Infer from that snippet:

  • functions (called examples) start with it (or its)
  • you are using '$this' as you would "Foo" despite being "FooSpec" (cool!)
  • your Foo objects return something special that the cheat sheet is a big help with (Subjects)
 

Mocking Objects

It could be then, that the 'isAvailable' method on 'Foo' accepts a Domain object on which it calls 'getName()' rather than a domain name.  Simply change your example:

use Application\Entity\Domain;

class FooSpec extends ObjectBehavior
{
    function it_checks_domain_availability( Domain $domain )
    {
        $domain->getName()->willReturn('google.com');
        $this->isAvailable($domain)->shouldReturn(false);
    }
}

Here then:

  • we mock a domain very simply adding a 'use' statement and using the class in the example's signature
  • the mocked Domain (Prophecy object) needs to return 'google.com' on any invocation of getName(), so we use ->willReturn to specify what it'll give
 

Constructor Magic

Chances are that you need to use a Domain object that returns 'google.com' in many places, and, that your Foo service needs something like an EntityManager as constructor argument:

public function __construct( Doctrine\ORM\EntityManager $em ){ ... }

Let serves this purpose:

use Application\Entity\Domain;
use Doctrine\ORM\EntityManager;

class FooSpec extends ObjectBehavior
{
    function let( Domain $domain, EntityManager $em )
    {
        $domain->getName()->willReturn('google.com');
        $this->beConstructedWith( $em );
    }

    function it_checks_domain_availability( $domain )
    {
        $this->isAvailable($domain)->shouldReturn(false);
    }
}

Some magic happens here:

  • Simply by virtue of having the same variable name ($domain), the $domain configured in let will actually be the same that is used in it_checks_domain_availability
  • We're satisfying a constructor requirement by passing in a mocked EntityManager to beConstructedWith which is a variadic function (accepts n parameters)

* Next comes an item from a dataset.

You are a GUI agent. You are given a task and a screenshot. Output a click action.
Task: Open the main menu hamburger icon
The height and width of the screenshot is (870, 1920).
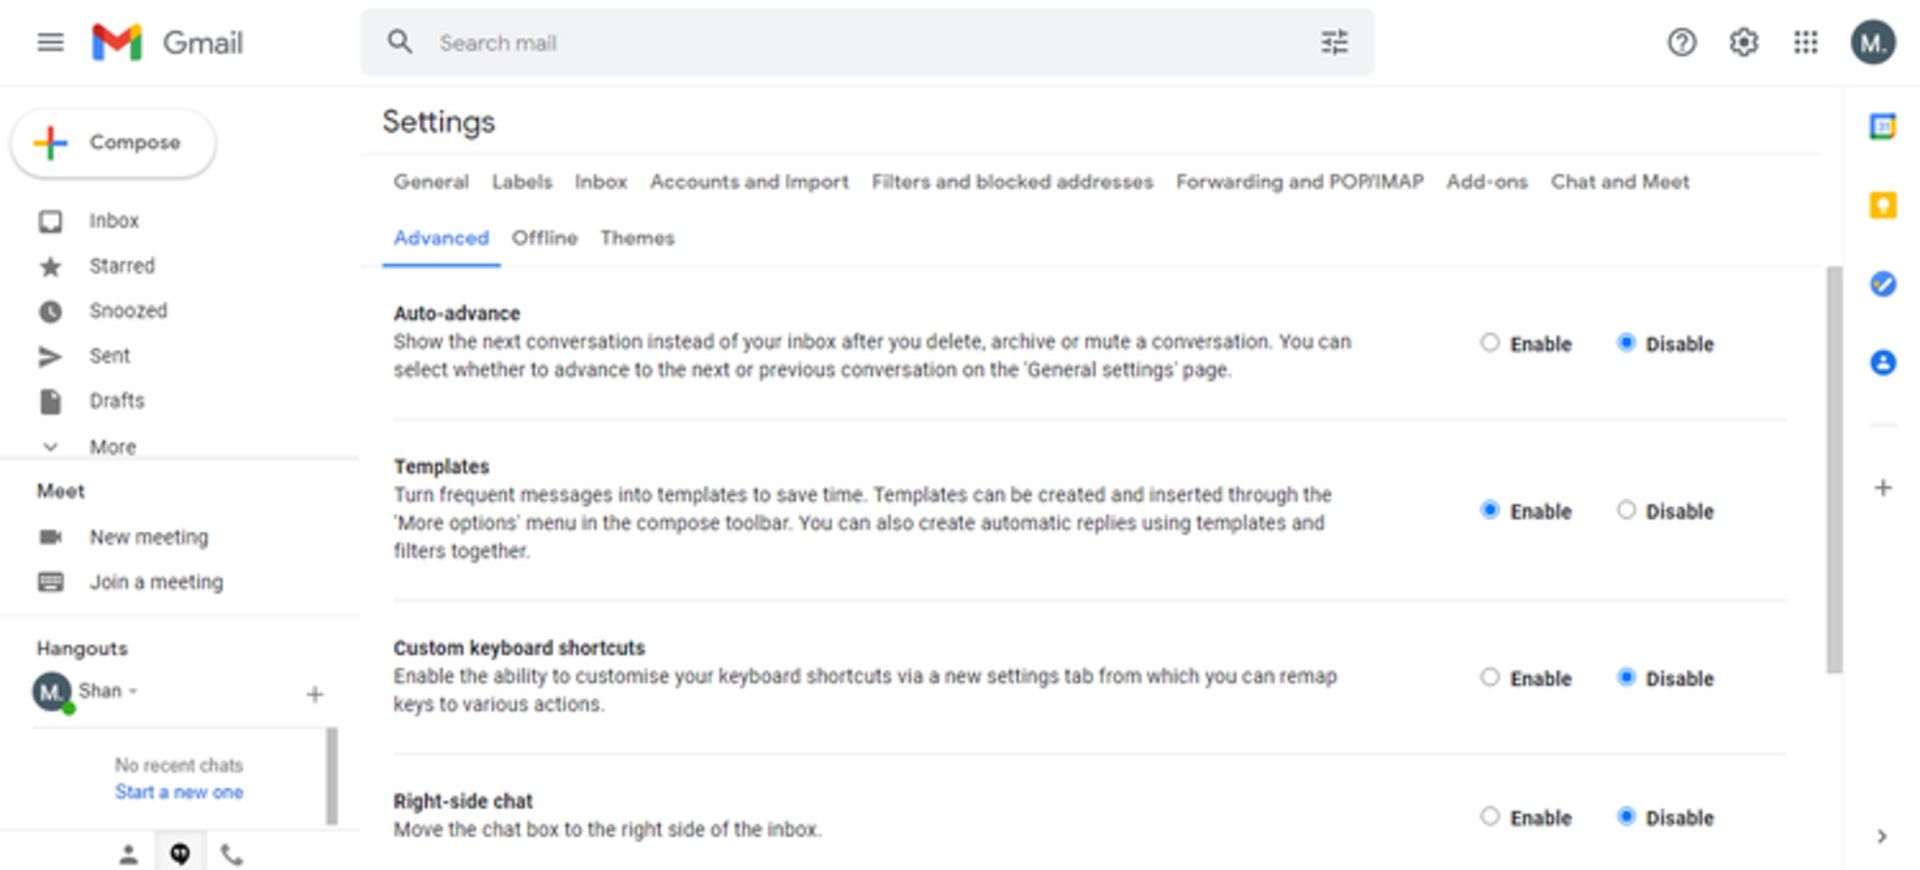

These last two are a particular surprise to folks who don't RTM, here is a reference.


Emerging Design

Here's the claim that's made on the phpspec website that you'll understand after a few scars. It will push you into better/good design; the indicator is that things don't feel right or "can't work without a Framework something or other".  Consider for example something like this in Zend Framework 2:

namespace Application\Service;

class CarService implements ServiceLocatorAwareInterface
{
    use ServiceLocatorAwareTrait;

    function changeTires( Car $car )
    {
        $sm = $this->getServiceLocator();
        $tire_manager = $sm->get( TireManager::class );
        if( $tire_manager->hasTires( 4, $car->getTireType() )
        {
            $tires = $tire_manager->markSold( 4, $car->getTireType() );
            $car->installTires( $tires );
        }        
    }
}

Too often do we see code that relies on the SLA to invoke everything.  If you try to write a spec to test this code you will run into errors. The SL is not available as though the ZF bootstrap had run.  

This test would never work:

use Application\Entity\Car;

class CarServiceSpec extends ObjectBehavior
{
    function it_changes_tires( Car $car )
    {
        $this->changeTires($domain)->shouldReturn(false);
    }
}

 

To write a good example, you will have to inject the TireManager into your service -- which is what you should do to keep your model disparate from the framework.  In most cases, you can achieve a setup where your model can be hot-swapped between frameworks even.

use Application\Entity\Car;
use Application\Service\TireManager;

class CarServiceSpec extends ObjectBehavior
{
    function let( TireManager $m )
    {
       $m->hasTires( 4, 'Toyo Proxes' )->willReturn(true);
       $m->markSold( 4, 'Toyo Proxes' )->willReturn('1234');

       $this->beConstructedWith( $m );
    }

    function it_changes_tires( Car $car )
    {
        $car->getTireType()->willReturn( 'Toyo Proxes' );
        $car->installTires( '1234' )->willReturn(true); 

        $this->changeTires($car)->shouldReturn(true);
    }
}

A rough example, but it works.  It follows that you should resort to using a Factory to instantiate your ZF2 Service (which is the right way to go).

So!  Good luck in speccing your objects, if you have any questions or clarifications or fixes -- I do scan comments quickly!